Choose Your Voice and Focus
Decide whether you will describe yourself in the first person or the third person. You might have to match the style of the website or publication for which you're writing. Choose either "I grew up in California" or "Ms. Hope Smith is a native of California." Next, pick a focus for the narrative. The career biography could cover all of your professional life or focus on the most relevant parts of it. If you've held many jobs or started many businesses, a long paragraph or two could describe that history, but it would read like a list. Choosing a focus, such as one time period or one career you've had, limits what you share. Some writers begin with a mention of their current position and then fill in the history.
Choose Your Style
By necessity, some bios must impress the reader. If you just established a startup and are seeking angel investors, you want the achievements and most impressive jobs you've held included in the sample bio. If you are just describing yourself and posting your bio on a profile for a website or magazine to which you contribute, mentioning multiple achievements might not be as important. Think about how much it is necessary to portray yourself as outstanding. You also have to decide to mention where you have been published or recognized in the media.
Flesh Out the Bones
Here is an example of a short bio that covers a person's academic and professional background. If you are a decade or more past college graduation, you might not need to mention your academic background. "A native of southern California, Ms.
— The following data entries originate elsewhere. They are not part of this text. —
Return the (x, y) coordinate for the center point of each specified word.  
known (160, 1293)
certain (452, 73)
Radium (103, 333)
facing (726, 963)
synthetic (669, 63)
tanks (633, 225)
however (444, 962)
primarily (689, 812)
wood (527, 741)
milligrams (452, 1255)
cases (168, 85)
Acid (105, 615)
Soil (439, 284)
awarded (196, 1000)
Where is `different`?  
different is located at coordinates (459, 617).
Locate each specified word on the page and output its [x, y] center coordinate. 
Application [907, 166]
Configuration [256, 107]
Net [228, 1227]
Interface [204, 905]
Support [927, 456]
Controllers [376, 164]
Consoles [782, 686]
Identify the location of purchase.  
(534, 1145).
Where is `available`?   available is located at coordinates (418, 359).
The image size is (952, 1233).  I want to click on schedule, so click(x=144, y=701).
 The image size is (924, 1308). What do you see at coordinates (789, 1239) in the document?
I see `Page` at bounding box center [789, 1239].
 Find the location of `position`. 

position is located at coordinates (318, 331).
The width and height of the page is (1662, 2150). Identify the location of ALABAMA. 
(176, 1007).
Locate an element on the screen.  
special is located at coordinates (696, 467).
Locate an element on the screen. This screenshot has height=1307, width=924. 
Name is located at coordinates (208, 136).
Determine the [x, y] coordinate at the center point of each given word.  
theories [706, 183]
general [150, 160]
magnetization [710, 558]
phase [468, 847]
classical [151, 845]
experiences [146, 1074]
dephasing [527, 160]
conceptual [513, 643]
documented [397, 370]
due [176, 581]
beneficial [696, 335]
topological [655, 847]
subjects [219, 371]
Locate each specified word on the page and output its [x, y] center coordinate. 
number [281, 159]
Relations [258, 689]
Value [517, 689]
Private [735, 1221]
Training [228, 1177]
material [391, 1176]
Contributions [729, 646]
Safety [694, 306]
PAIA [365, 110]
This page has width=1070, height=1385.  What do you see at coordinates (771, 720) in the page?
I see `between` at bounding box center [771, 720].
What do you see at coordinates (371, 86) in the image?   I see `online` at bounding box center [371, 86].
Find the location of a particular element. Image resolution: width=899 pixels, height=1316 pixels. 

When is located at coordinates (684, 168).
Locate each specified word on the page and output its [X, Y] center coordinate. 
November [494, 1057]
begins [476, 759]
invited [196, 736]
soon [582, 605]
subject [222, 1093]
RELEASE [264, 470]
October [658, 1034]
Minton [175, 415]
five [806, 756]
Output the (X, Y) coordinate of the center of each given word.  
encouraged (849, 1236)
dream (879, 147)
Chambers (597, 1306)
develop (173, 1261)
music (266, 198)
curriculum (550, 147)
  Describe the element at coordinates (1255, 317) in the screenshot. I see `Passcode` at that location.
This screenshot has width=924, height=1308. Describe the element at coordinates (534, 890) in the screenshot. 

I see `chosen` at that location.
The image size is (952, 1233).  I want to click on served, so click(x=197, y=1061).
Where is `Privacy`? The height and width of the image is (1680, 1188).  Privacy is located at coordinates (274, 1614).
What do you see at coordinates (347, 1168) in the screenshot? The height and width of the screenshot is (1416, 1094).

Hope Smith graduated from the University of California Berkeley in 1988. After flying aircraft for 15 years in the Air Force, she joined the aerospace industry. Now, Ms. Smith works in research for Boeing and speaks nationally on the future of the aerospace industry."
Editing is important. Read the biography draft and see if it fits the audience for which you're writing, perhaps readers of a publication or website. Show the biography to a colleague or family member; she might think of something important you left out. Finally, change confusing words, especially words specific to your profession. Simple language makes a biography more accessible to multiple audiences, making it easier to tweak for future purposes.